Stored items
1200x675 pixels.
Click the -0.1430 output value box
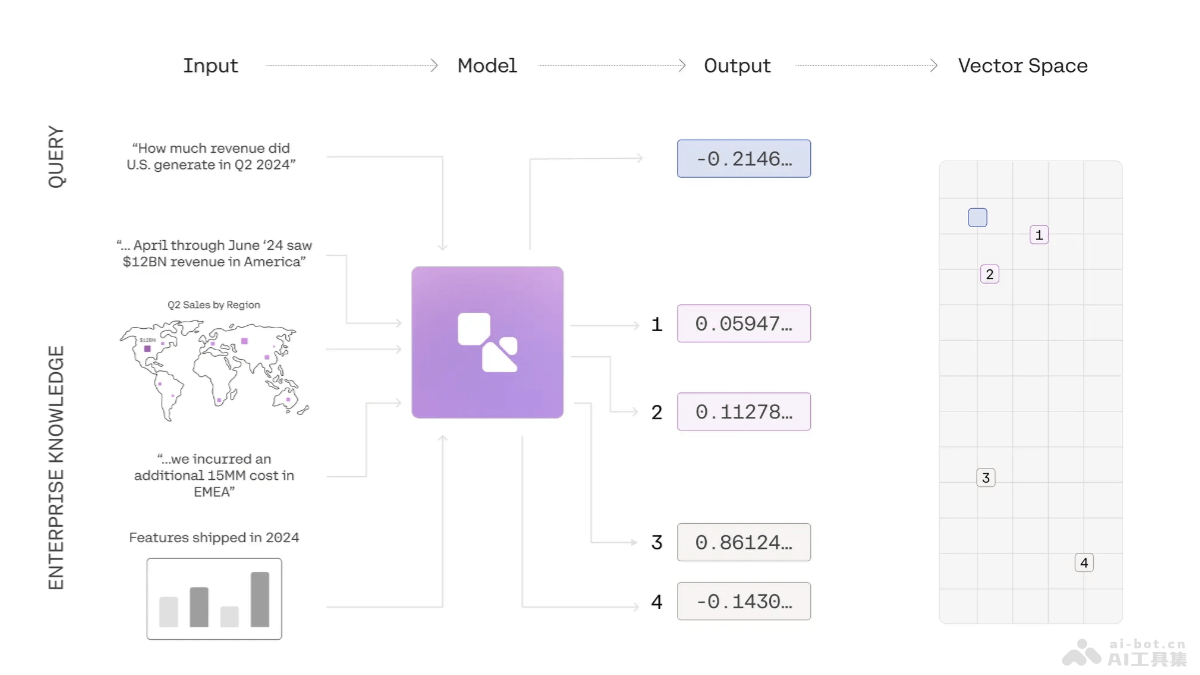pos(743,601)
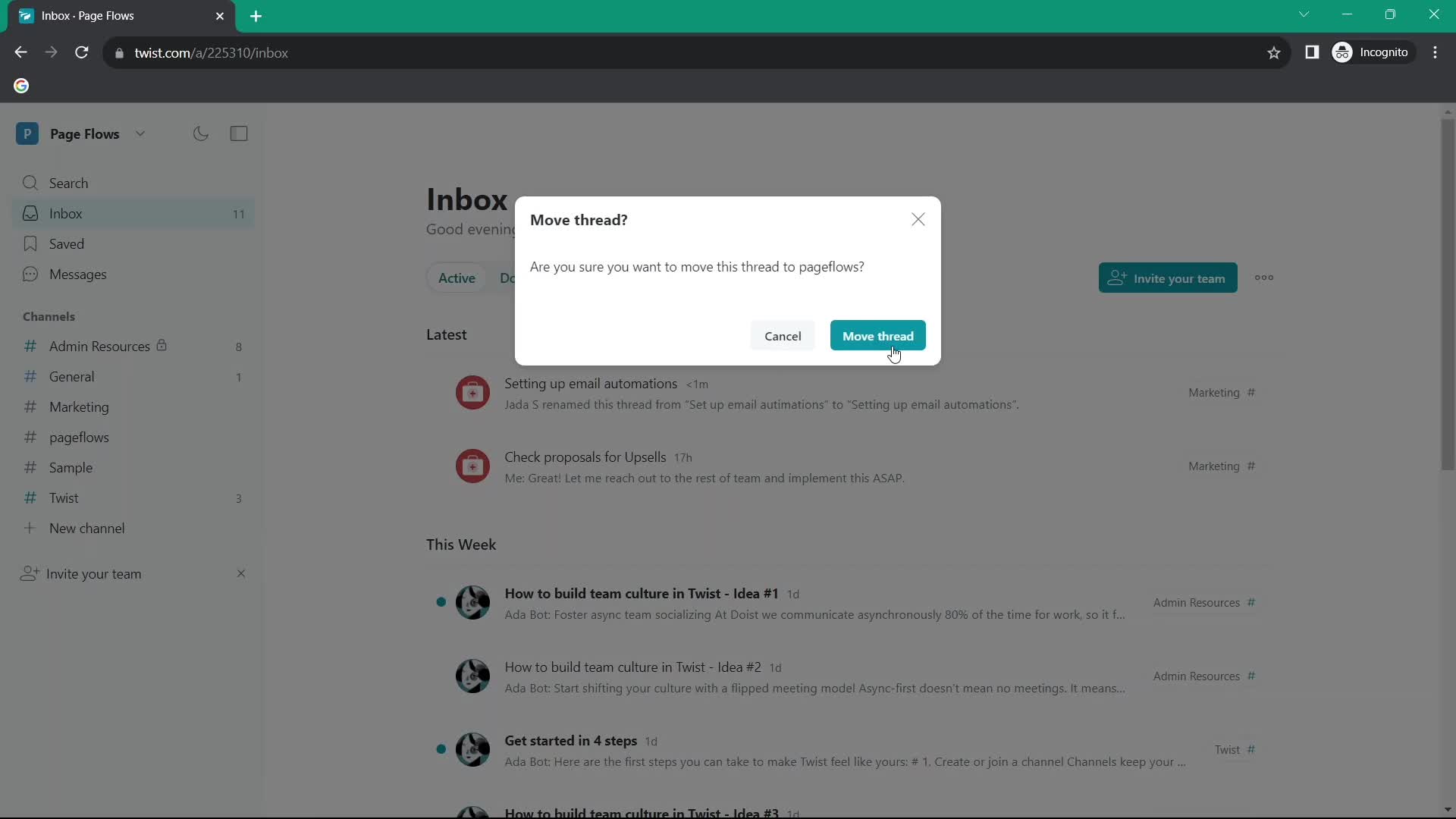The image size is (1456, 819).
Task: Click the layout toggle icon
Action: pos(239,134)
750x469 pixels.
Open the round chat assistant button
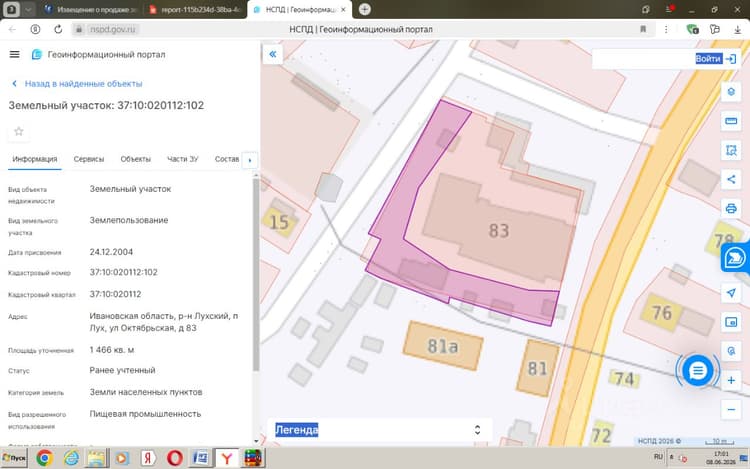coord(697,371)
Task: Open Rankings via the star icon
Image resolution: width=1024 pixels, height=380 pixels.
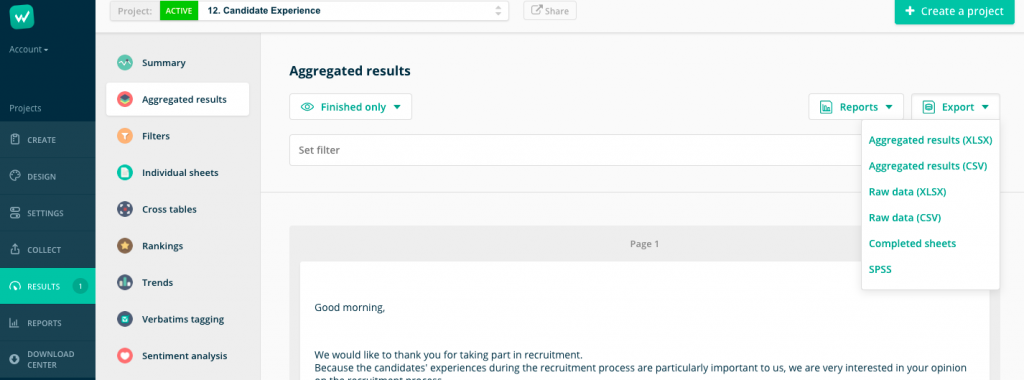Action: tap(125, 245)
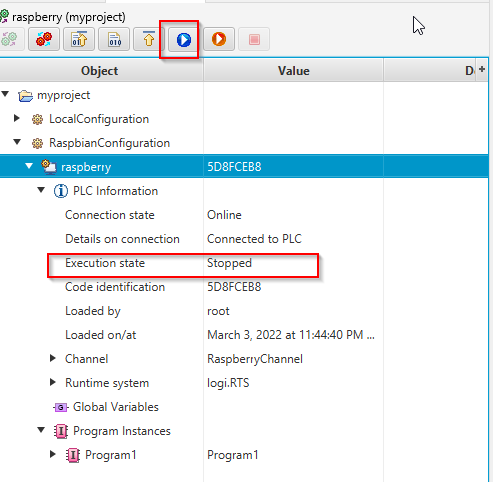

Action item - All records must be output exactly as they are, except for the pictures, which are left out.

Problem solution -
1200x675 pixels.
Click the -0.1430 output value box
pos(743,601)
The image size is (1456, 819).
Task: Click the layout toggle icon
Action: pos(239,134)
750x469 pixels.
Open the round chat assistant button
coord(697,371)
Task: Open Rankings via the star icon
Image resolution: width=1024 pixels, height=380 pixels.
Action: tap(125, 245)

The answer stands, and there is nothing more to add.